In this week’s first reading, Moses and the Lord are on Mount Sinai together in one of those foggy, dreamlike, transcendent conversations that are most often set on mountaintops. Moses says to God, “If I find favor with you, O Lord, do come along in our company. This is indeed a stiff-necked people; yet pardon our wickedness and sins, and receive us as your own.”

Isn’t it strange that Moses invites the Lord down into the company of his people? It’s a wheedling, eager invitation; I think of Moses as the nerdy kid trying to invite the unbearably elegant upperclassman to his party.

Why would Moses need to invite God? Surely God can just decide to show up whenever she feels like it. But I love his invitation for two reasons. For one, it’s an endearingly human impulse (Moses, too, wants the cool kids to come to his birthday party).

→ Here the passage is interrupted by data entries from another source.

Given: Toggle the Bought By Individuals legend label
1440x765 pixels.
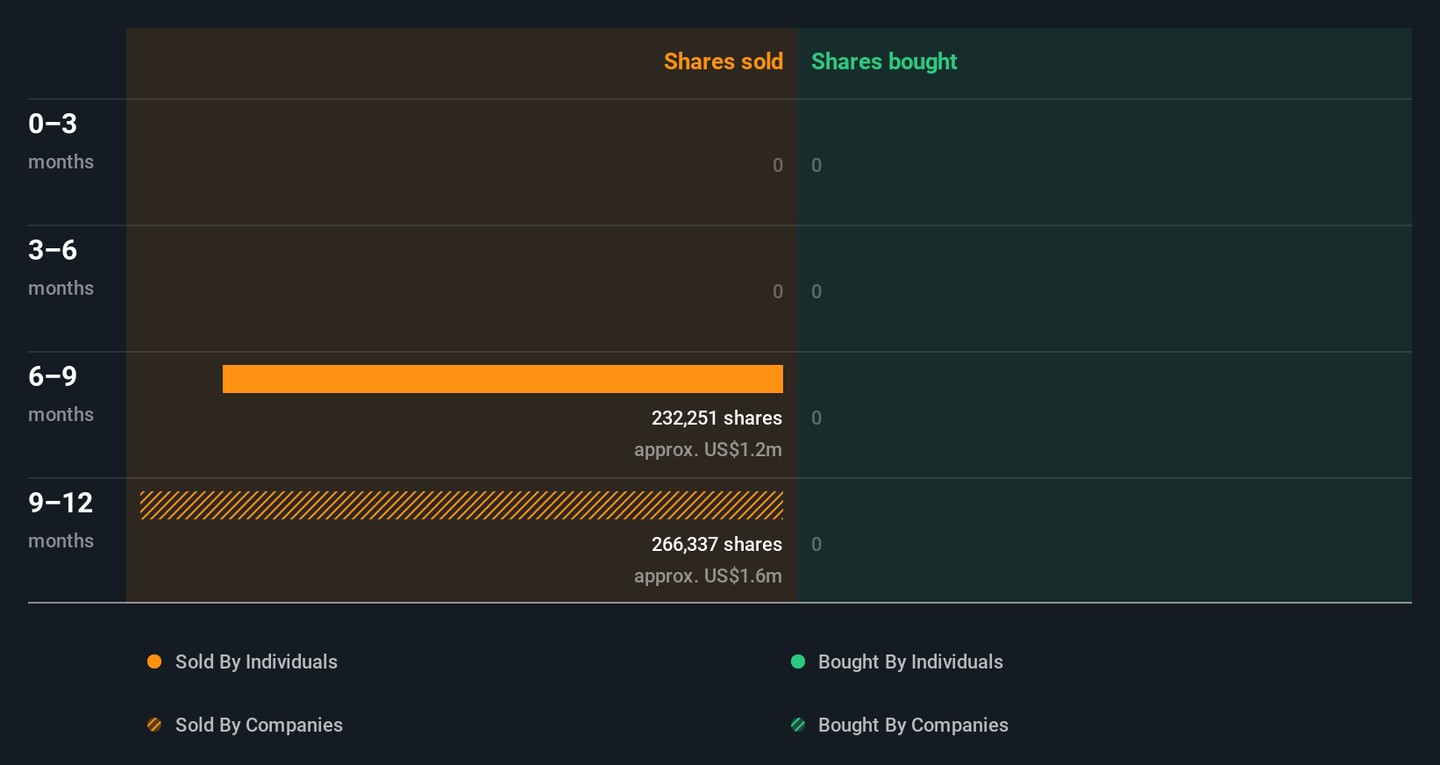Looking at the screenshot, I should click(910, 662).
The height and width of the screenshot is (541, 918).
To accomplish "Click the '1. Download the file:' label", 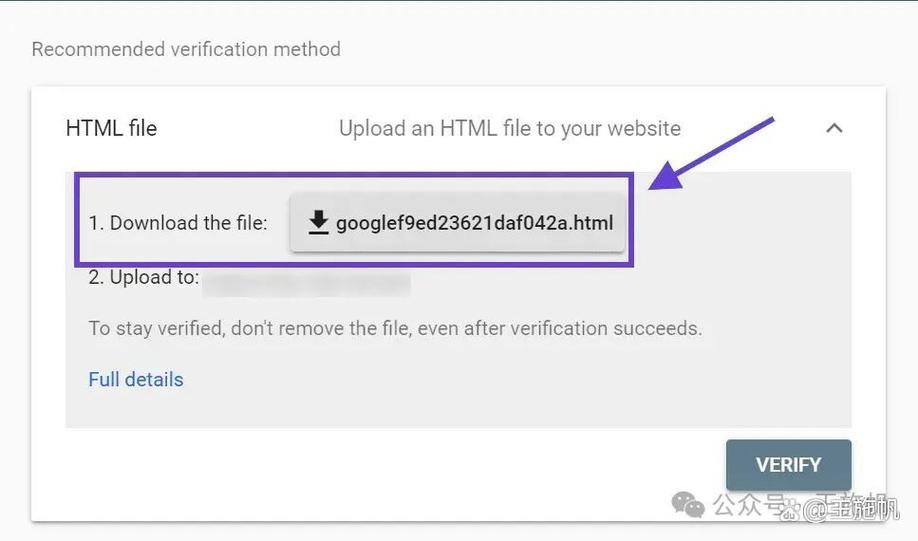I will click(178, 223).
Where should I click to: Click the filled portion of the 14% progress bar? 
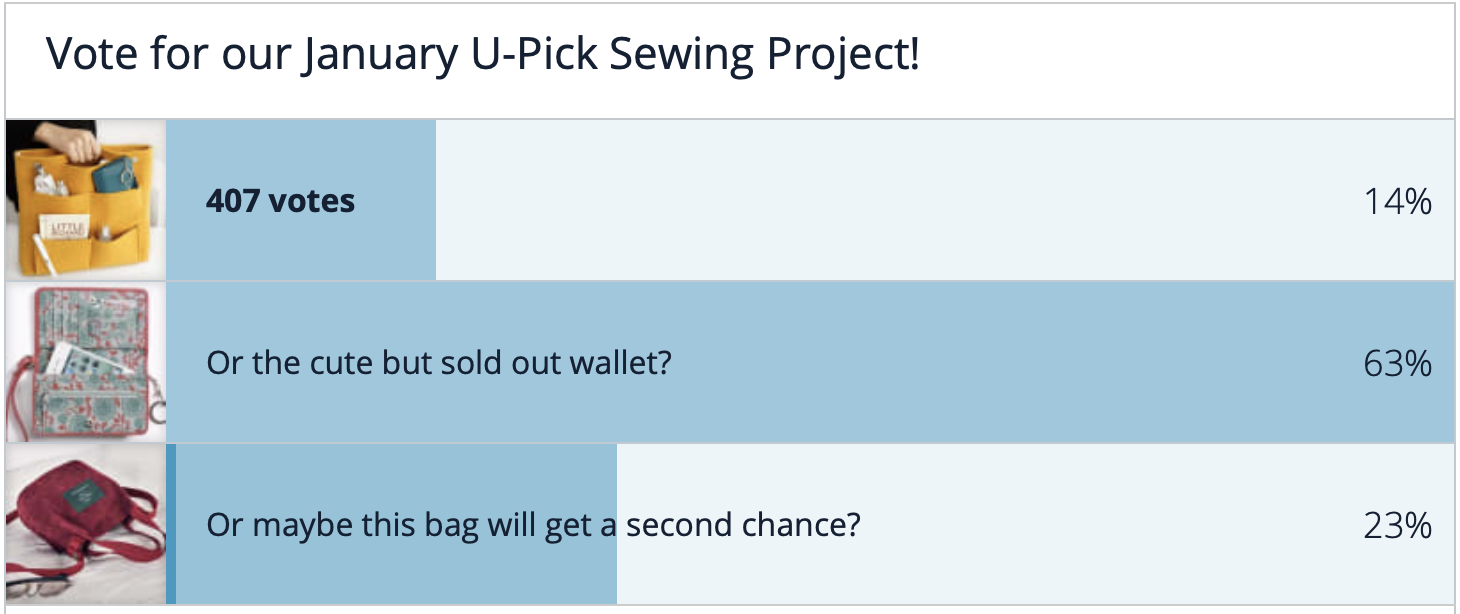pos(301,200)
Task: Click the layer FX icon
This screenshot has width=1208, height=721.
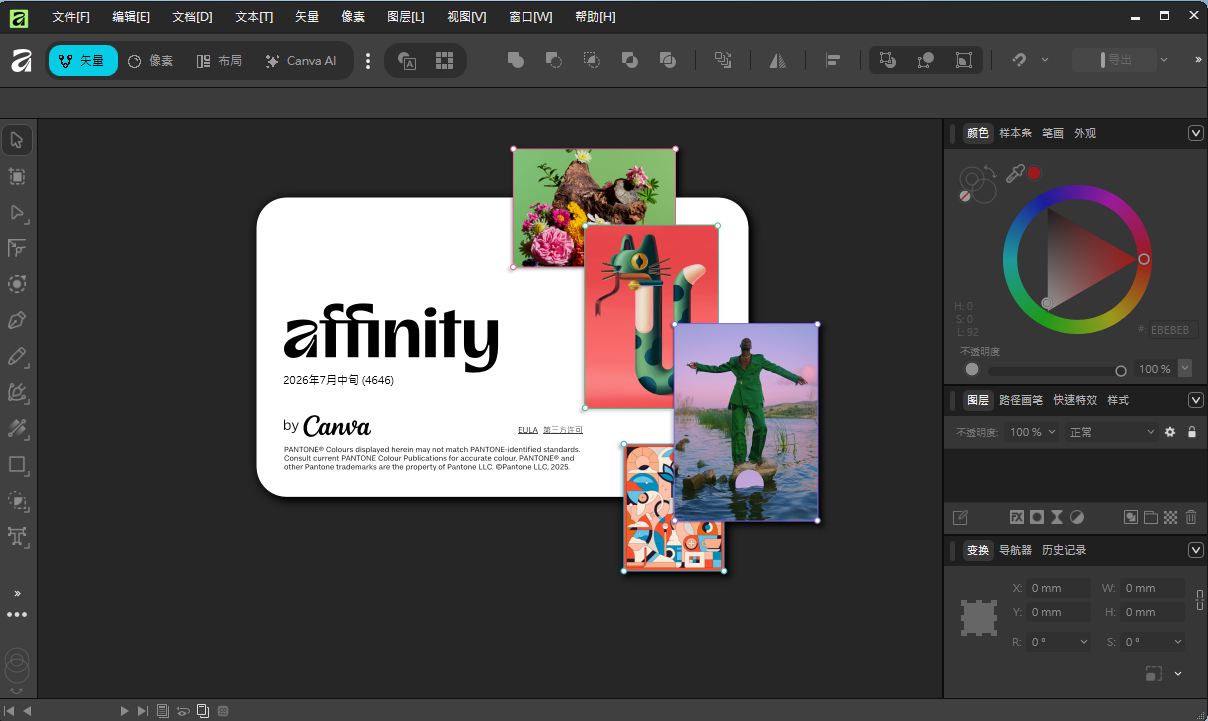Action: click(1017, 517)
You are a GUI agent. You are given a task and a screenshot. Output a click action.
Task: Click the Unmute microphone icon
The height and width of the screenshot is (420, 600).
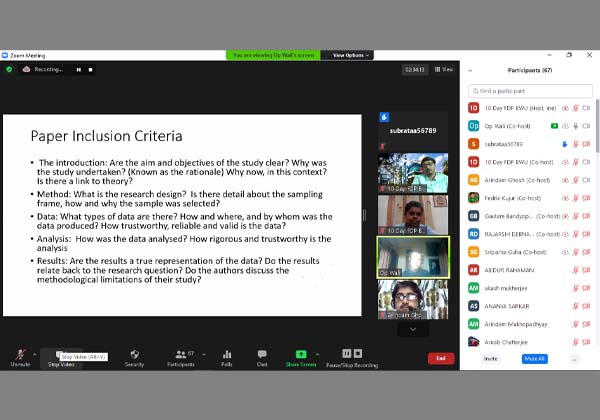(x=20, y=354)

But it’s also sweet to humanize God like this. I imagine God as the newcomer at school hanging back, waiting for an invitation to join the fray.

I’m also struck by Moses’s comment about the “stiff-necked people” (presumably he’s including himself in that number?). I love how that’s the condemnation he chooses. Not something about how they’re adulterers or thieves or liars but just that they are stiff-necked. They look down their noses. They don’t incline their heads to listen or turn to the side to help a stranger. Their eyes are focused straight ahead, looking toward their own goals. They never bend to the needs of the other.

Greed is the weed that strangles the garden. A stiff-necked people is greedy, self-righteous, selfish. A stiff-necked people does not bend to see the beggar at the roadside with a cardboard sign. A stiff-necked people walks past the beggar (with his duffel bag and mangy dog) and so perhaps fails to notice that God has already come into their midst. Maybe God’s just sitting by the edge of the hot summer road, waiting to be invited into their company.